Entries provided:
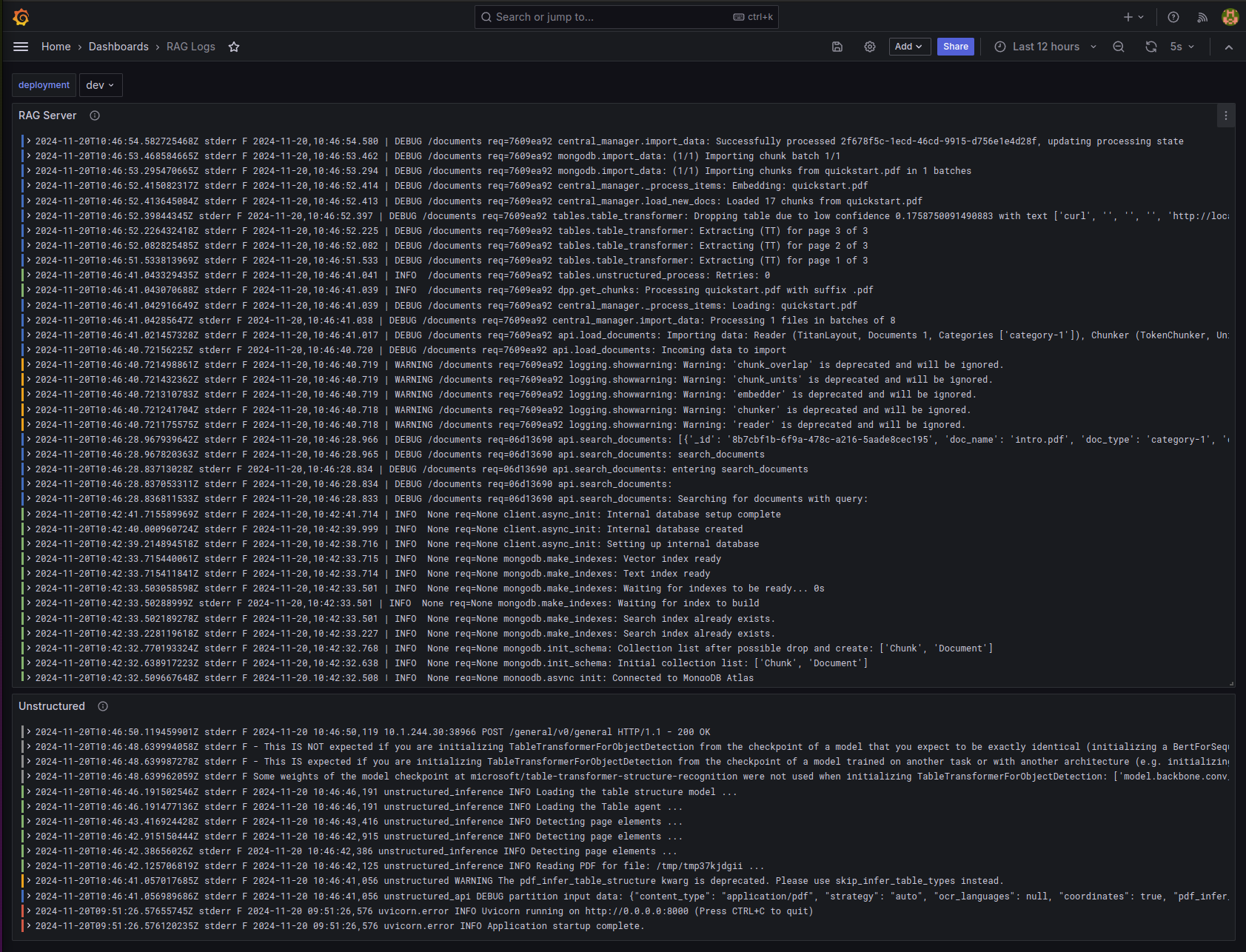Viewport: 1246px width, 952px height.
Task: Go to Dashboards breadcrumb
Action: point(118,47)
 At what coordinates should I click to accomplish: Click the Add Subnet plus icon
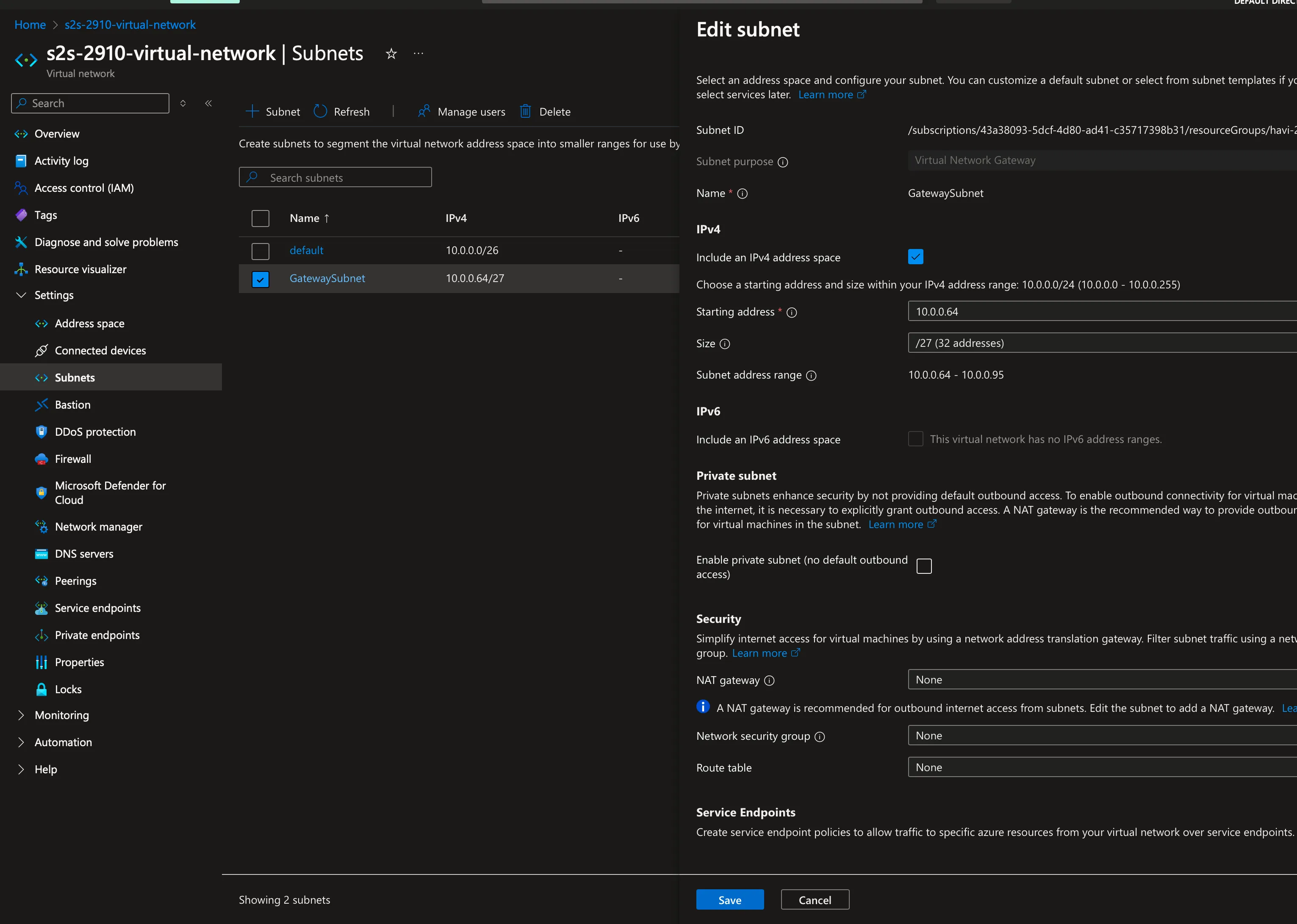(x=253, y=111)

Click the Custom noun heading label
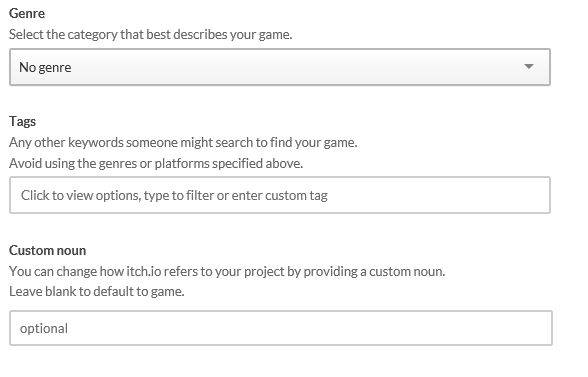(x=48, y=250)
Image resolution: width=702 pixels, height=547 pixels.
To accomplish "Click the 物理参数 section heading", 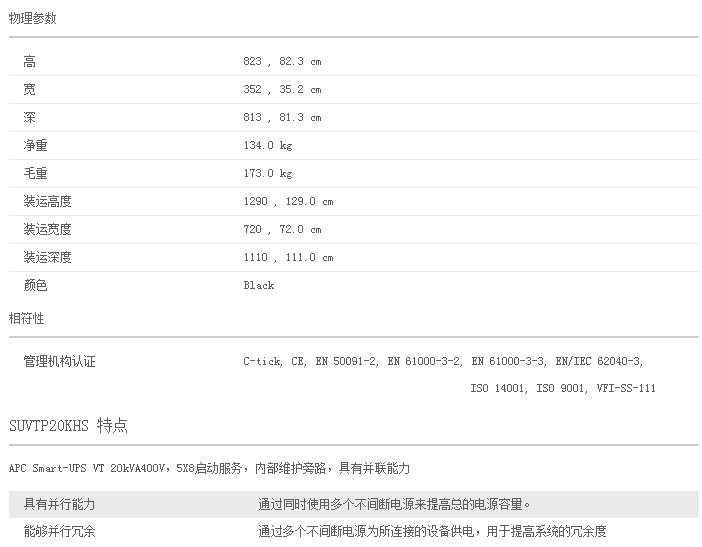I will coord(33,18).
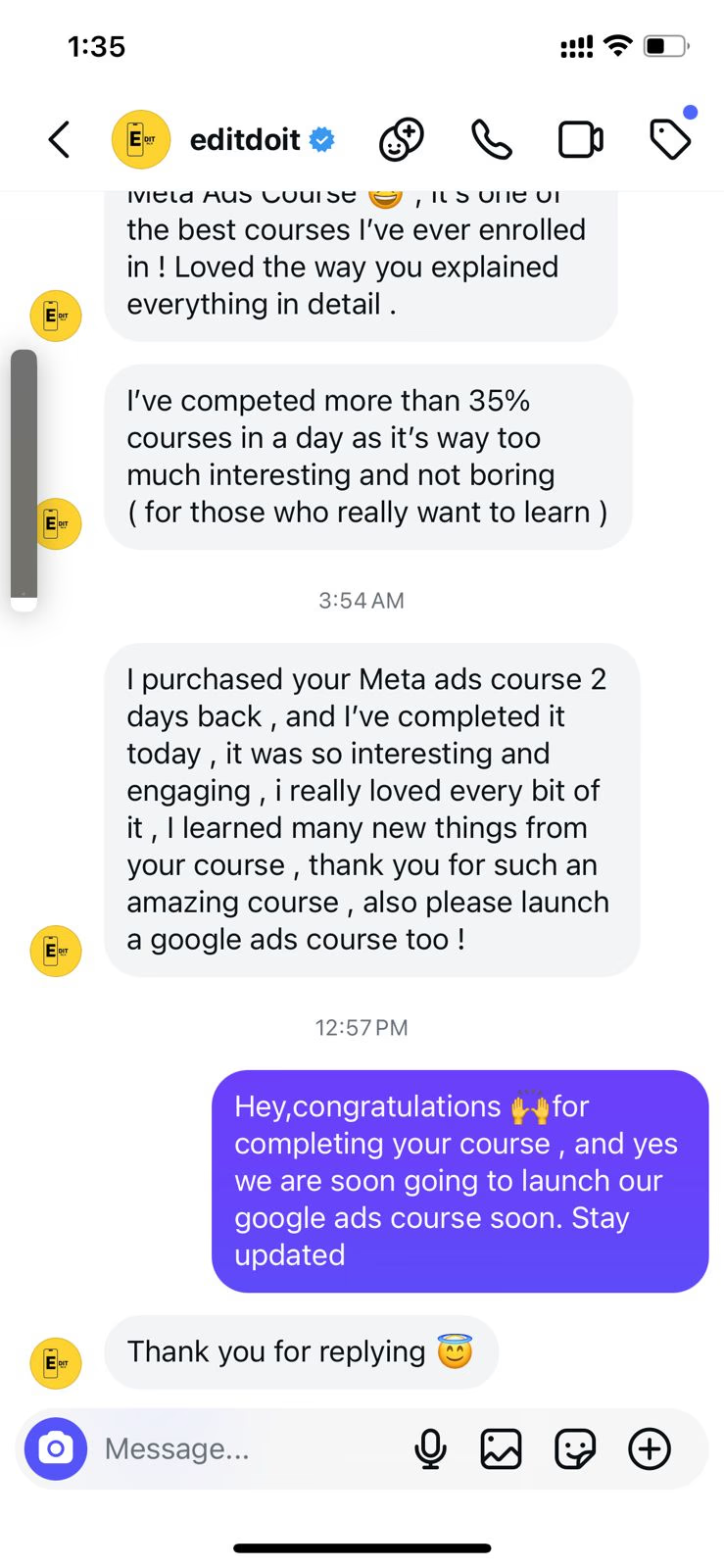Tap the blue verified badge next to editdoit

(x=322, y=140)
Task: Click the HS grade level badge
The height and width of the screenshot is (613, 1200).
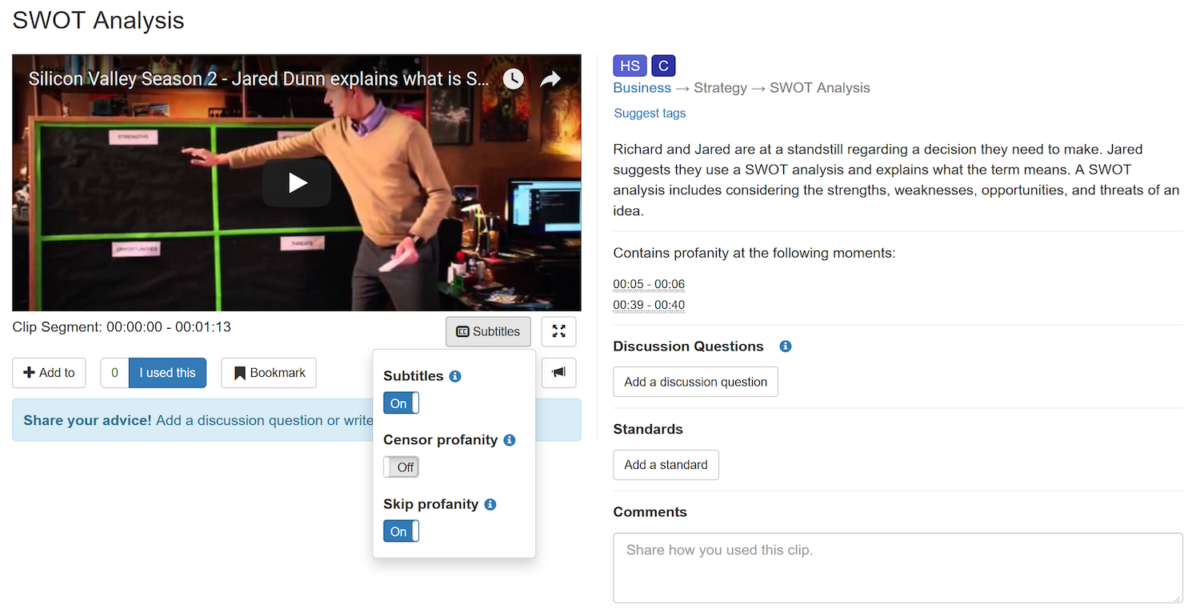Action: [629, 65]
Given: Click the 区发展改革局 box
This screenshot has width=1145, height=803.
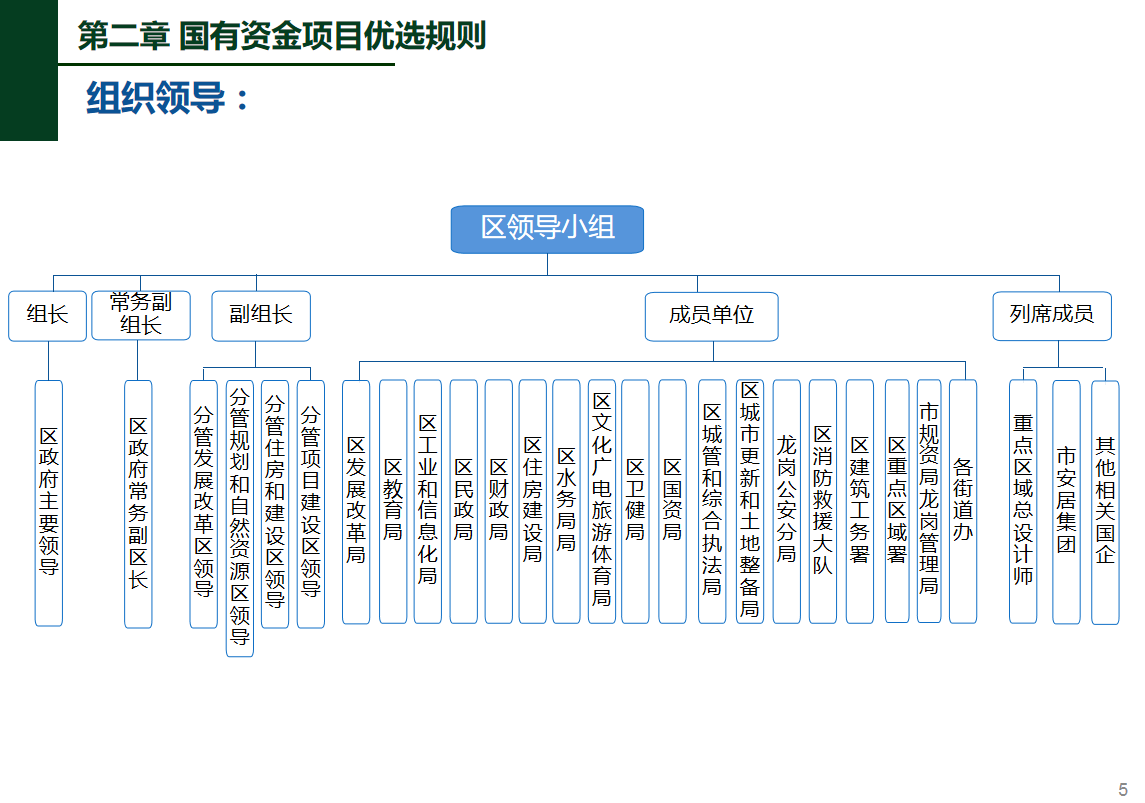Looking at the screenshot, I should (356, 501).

Work instructions: Render the lines from the one containing "Given: Click the 区发展改革局 box" through the end of the lines as a two-column CSV with the headers input and output. Give one row for each entry and its answer, put each value in a single quoted field with line breaks turned into spaces, and leave out the pictures.

Solution to this problem:
input,output
"Given: Click the 区发展改革局 box This screenshot has width=1145, height=803.","Looking at the screenshot, I should (356, 501)."